Nothing but the lines from the one containing "Click the 11.07 February 2025 value" through the one containing "This screenshot has width=1191, height=447.", both included, should be given again, each exactly as written below.

EXTRACTED RECORDS:
<<<<
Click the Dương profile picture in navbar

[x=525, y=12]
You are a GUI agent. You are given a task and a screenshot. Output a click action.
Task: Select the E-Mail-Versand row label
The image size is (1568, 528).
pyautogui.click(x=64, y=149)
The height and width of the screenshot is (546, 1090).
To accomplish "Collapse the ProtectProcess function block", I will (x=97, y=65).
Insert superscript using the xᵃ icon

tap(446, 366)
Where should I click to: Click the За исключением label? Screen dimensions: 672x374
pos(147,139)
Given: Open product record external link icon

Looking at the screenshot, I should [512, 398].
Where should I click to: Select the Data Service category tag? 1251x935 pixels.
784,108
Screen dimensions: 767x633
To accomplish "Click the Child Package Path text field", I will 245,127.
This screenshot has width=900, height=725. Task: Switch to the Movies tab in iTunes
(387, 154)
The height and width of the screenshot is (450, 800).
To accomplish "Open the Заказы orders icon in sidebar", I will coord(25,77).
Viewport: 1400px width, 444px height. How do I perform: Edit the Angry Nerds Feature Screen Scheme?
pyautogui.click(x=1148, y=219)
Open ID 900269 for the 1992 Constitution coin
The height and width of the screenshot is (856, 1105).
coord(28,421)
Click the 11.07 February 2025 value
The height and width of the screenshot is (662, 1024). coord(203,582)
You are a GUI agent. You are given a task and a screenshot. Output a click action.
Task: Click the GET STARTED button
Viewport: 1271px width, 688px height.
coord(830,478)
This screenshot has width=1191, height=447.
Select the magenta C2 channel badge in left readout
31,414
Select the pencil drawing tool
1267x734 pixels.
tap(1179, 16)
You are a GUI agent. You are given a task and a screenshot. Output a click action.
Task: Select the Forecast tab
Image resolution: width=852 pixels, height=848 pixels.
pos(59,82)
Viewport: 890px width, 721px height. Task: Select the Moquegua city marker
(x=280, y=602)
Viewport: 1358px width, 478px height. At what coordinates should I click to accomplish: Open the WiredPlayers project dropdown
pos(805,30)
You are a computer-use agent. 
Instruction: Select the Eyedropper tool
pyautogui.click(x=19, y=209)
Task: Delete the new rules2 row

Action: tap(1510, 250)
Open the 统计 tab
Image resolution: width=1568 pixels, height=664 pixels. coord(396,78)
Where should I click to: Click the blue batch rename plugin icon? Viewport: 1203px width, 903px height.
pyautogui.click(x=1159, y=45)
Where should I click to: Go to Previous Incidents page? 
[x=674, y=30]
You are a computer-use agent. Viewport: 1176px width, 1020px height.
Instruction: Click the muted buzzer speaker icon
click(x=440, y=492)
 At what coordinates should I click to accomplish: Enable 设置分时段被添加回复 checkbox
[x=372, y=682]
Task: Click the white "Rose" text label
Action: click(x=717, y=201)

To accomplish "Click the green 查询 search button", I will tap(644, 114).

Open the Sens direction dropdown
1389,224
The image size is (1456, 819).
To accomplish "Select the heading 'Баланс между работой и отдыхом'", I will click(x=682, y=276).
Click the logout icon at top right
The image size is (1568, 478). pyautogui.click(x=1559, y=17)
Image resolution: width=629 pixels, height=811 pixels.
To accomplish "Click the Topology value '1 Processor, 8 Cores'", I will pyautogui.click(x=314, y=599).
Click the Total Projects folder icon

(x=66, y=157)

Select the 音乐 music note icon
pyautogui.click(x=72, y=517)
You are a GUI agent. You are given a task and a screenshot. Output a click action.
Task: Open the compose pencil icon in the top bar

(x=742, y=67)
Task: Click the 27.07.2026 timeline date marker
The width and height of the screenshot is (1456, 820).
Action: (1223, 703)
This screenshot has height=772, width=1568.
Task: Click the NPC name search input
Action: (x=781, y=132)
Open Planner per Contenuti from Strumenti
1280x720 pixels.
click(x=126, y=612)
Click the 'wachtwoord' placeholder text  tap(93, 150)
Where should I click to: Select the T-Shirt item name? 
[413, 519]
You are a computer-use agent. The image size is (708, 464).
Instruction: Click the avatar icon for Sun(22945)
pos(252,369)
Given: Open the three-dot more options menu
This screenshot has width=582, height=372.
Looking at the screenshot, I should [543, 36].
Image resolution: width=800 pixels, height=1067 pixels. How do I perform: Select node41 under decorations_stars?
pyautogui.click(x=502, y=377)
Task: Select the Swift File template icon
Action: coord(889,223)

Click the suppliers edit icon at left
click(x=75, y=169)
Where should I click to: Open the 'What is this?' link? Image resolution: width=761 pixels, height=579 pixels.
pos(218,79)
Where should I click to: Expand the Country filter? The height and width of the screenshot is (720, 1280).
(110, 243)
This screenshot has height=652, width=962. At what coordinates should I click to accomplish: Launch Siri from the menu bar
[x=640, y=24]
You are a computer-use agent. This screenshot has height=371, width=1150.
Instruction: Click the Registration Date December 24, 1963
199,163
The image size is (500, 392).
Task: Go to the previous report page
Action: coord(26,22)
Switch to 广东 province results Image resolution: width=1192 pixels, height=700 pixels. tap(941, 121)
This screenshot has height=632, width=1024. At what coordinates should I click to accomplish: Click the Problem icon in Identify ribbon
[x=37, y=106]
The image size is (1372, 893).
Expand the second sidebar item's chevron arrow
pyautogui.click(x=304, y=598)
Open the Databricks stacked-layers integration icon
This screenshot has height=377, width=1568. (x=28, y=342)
>>>>
RESPONSE TO THE TASK:
Click the 11.07 February 2025 value
The height and width of the screenshot is (662, 1024). coord(203,582)
You are a GUI agent. You are given a task and a screenshot. Output a click action.
Task: Click the GET STARTED button
Viewport: 1271px width, 688px height.
coord(830,478)
This screenshot has width=1191, height=447.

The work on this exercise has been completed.